Exercise prompt: Give the data below as a JSON list of strings, one string per line with blank lines omitted, starting with the line that contains "Where should I" and going on through the line that contains "tap(175, 33)". Leave the pictures out of the answer.
* Start Dataset *
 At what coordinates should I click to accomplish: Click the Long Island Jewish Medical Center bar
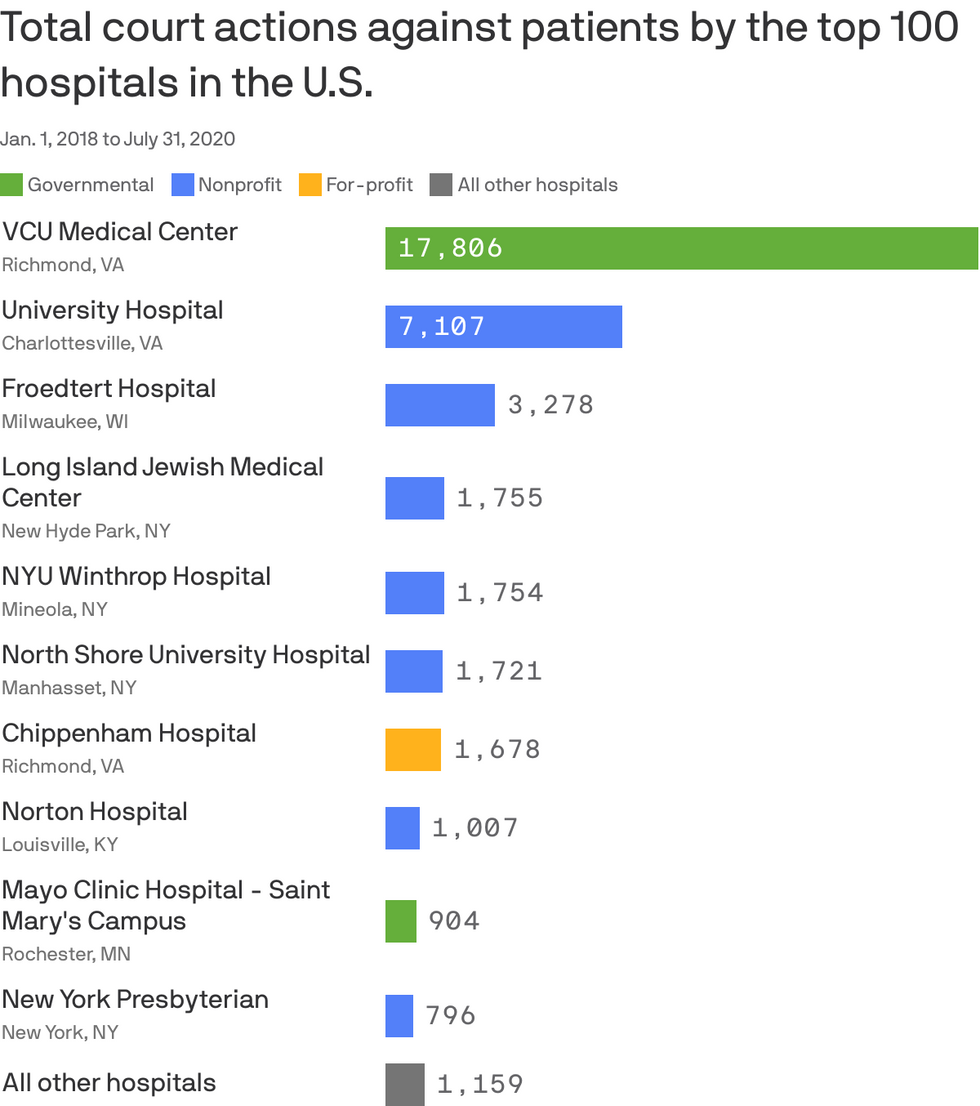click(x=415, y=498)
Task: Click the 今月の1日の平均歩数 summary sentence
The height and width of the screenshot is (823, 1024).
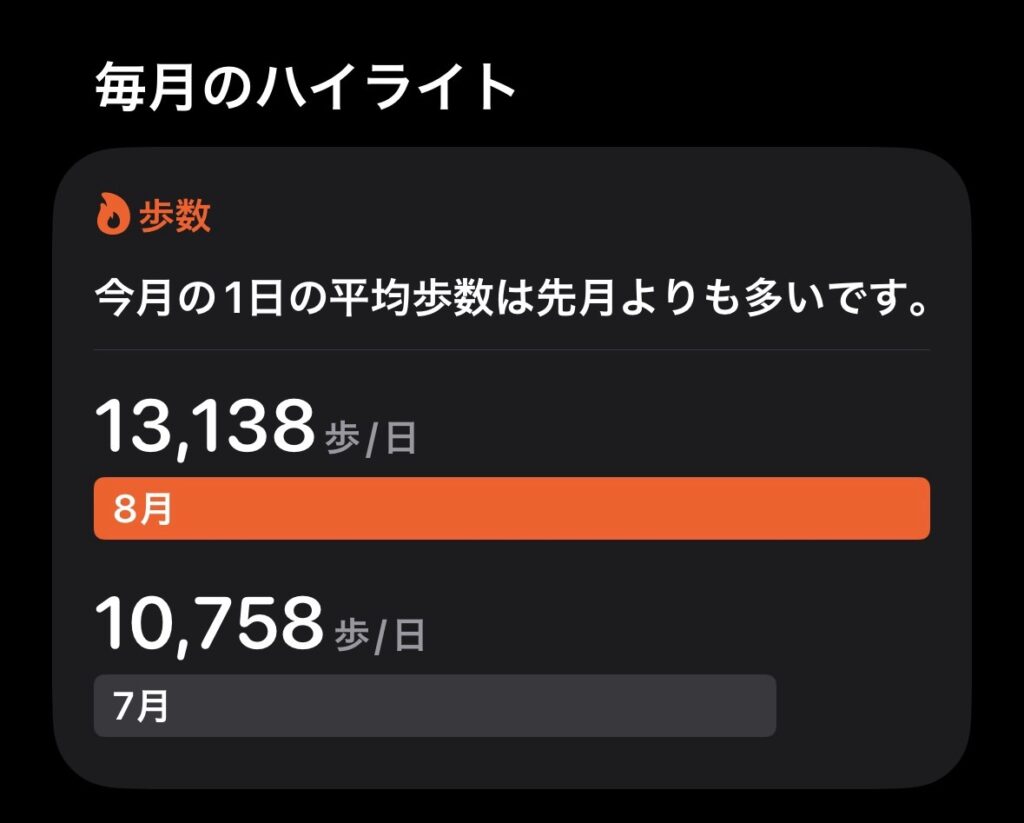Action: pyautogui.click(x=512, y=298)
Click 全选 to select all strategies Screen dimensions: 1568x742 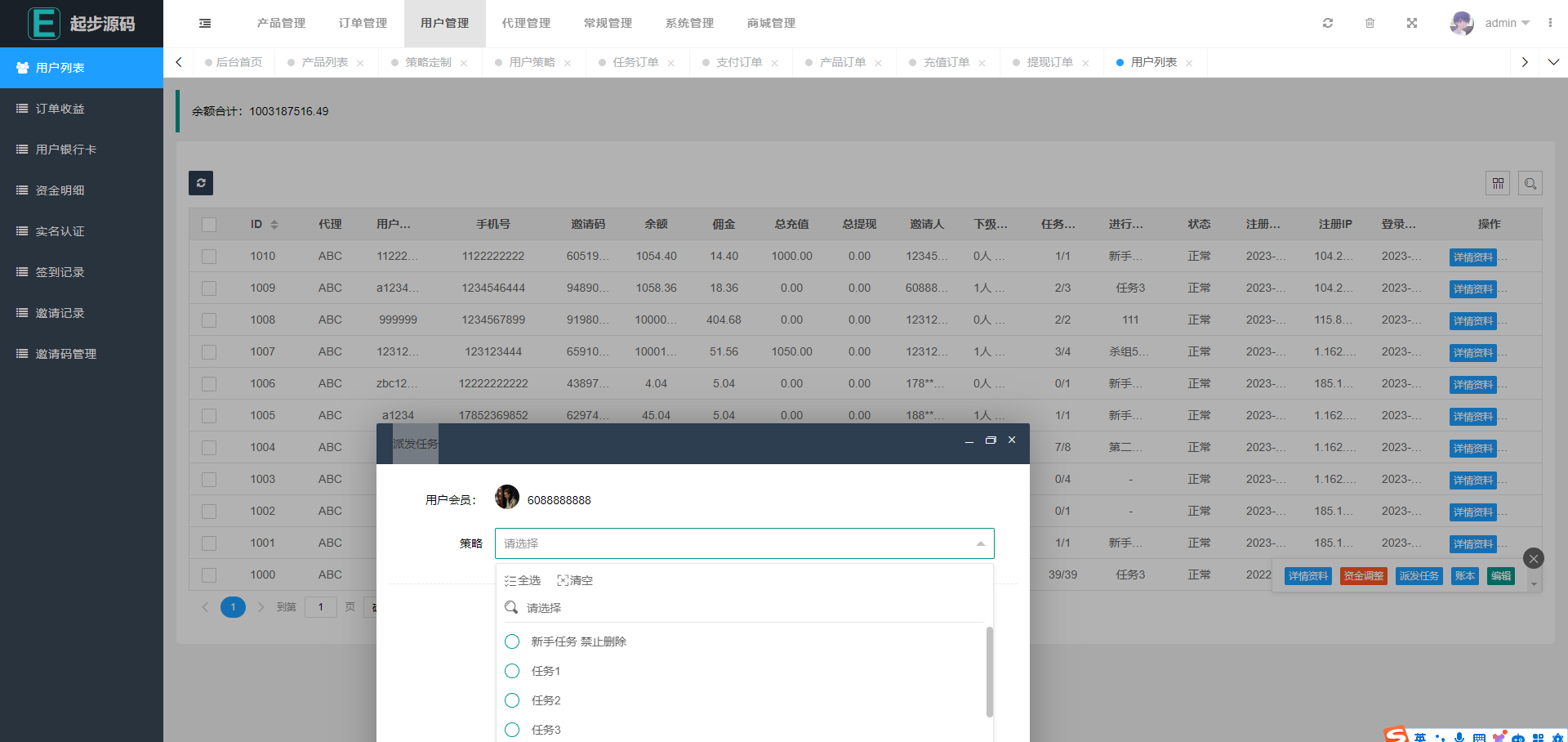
* End Dataset *
* Start Dataset *
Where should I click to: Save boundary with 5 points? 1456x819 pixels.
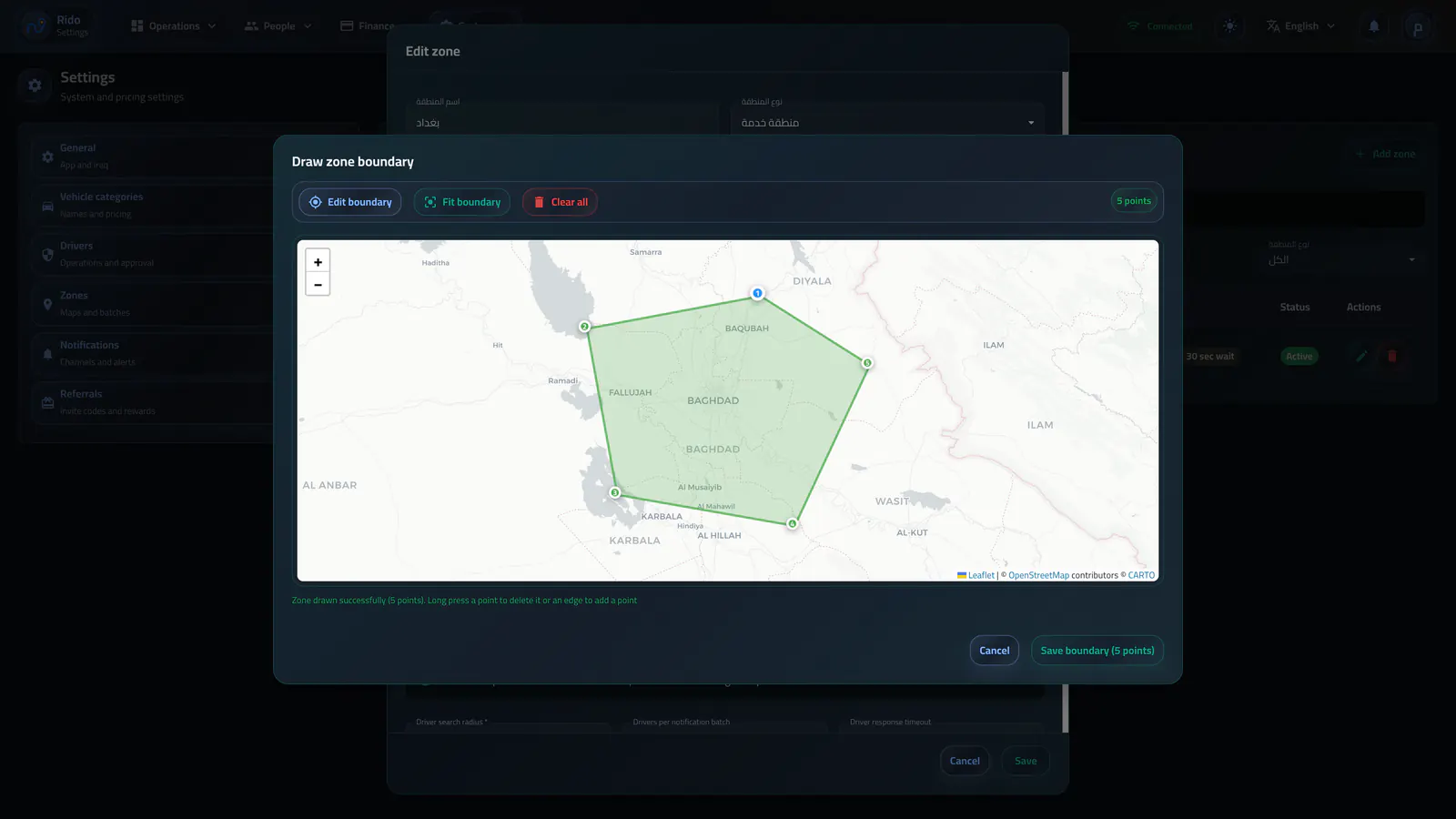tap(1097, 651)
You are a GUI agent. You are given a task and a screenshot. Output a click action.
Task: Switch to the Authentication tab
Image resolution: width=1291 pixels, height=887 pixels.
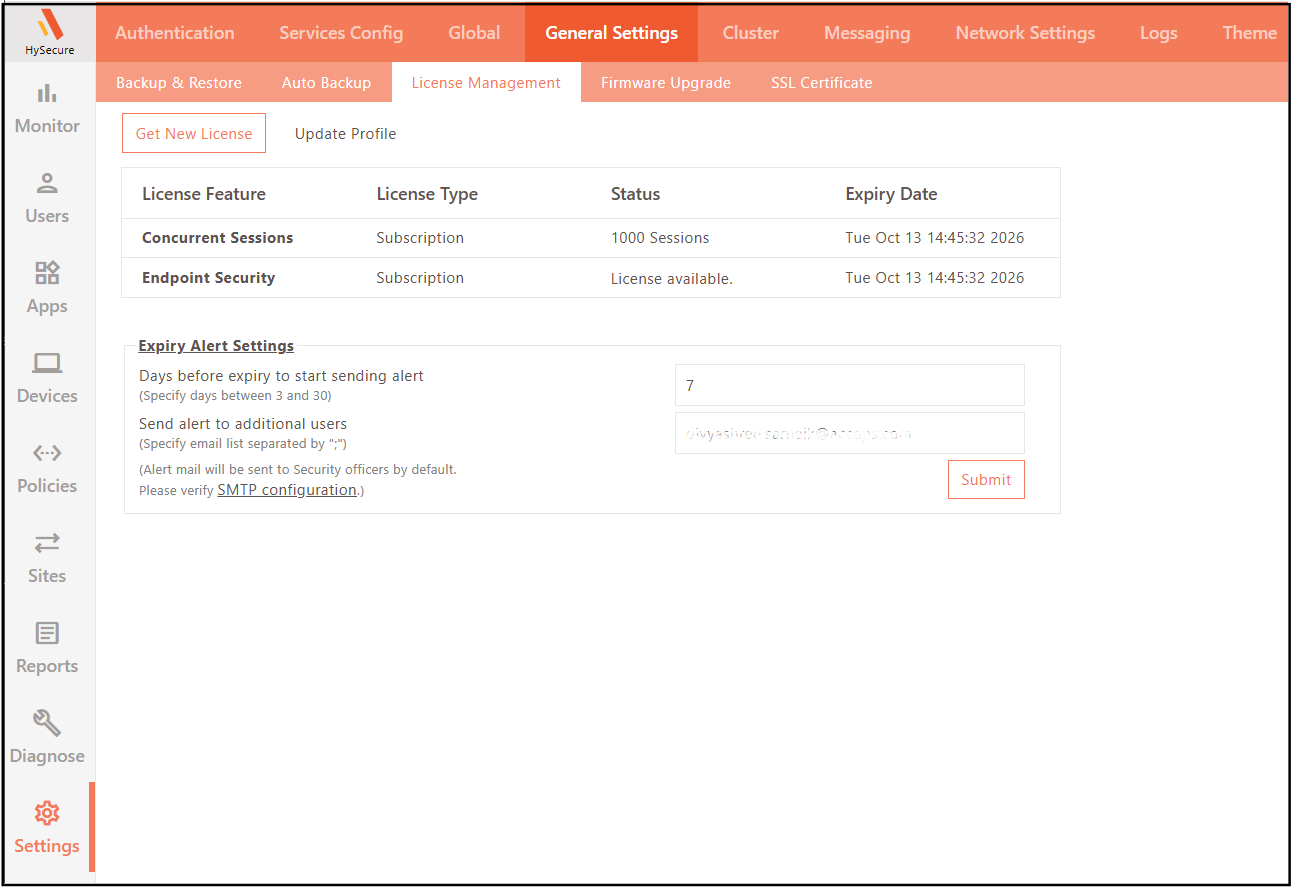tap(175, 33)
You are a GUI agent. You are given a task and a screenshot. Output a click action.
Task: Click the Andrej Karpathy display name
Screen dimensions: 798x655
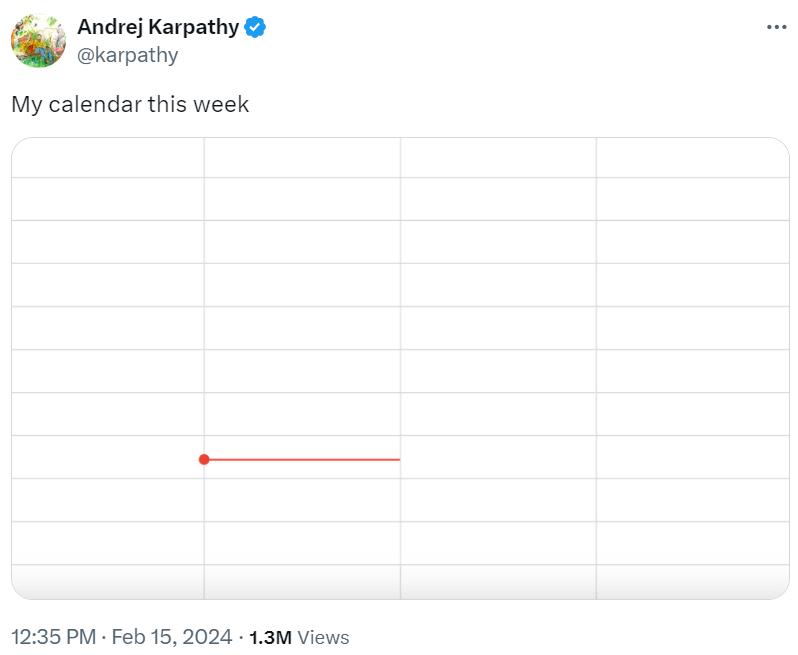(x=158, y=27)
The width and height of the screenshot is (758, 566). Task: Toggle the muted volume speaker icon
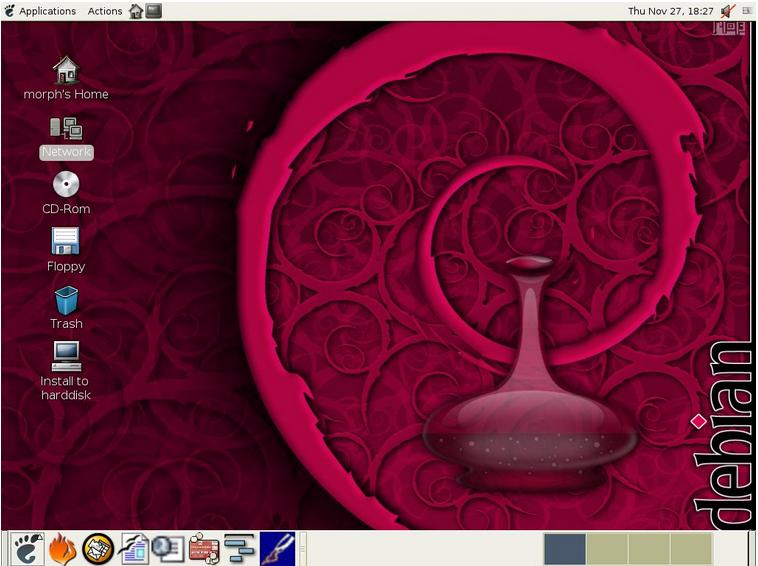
* End Dataset *
Task solution:
[
  "Where should I click to: Save boundary with 5 points? 1456x819 pixels.",
  "tap(1097, 651)",
  "You are a GUI agent. You are given a task and a screenshot. Output a click action.",
  "Task: Switch to the Authentication tab",
  "Image resolution: width=1291 pixels, height=887 pixels.",
  "tap(175, 33)"
]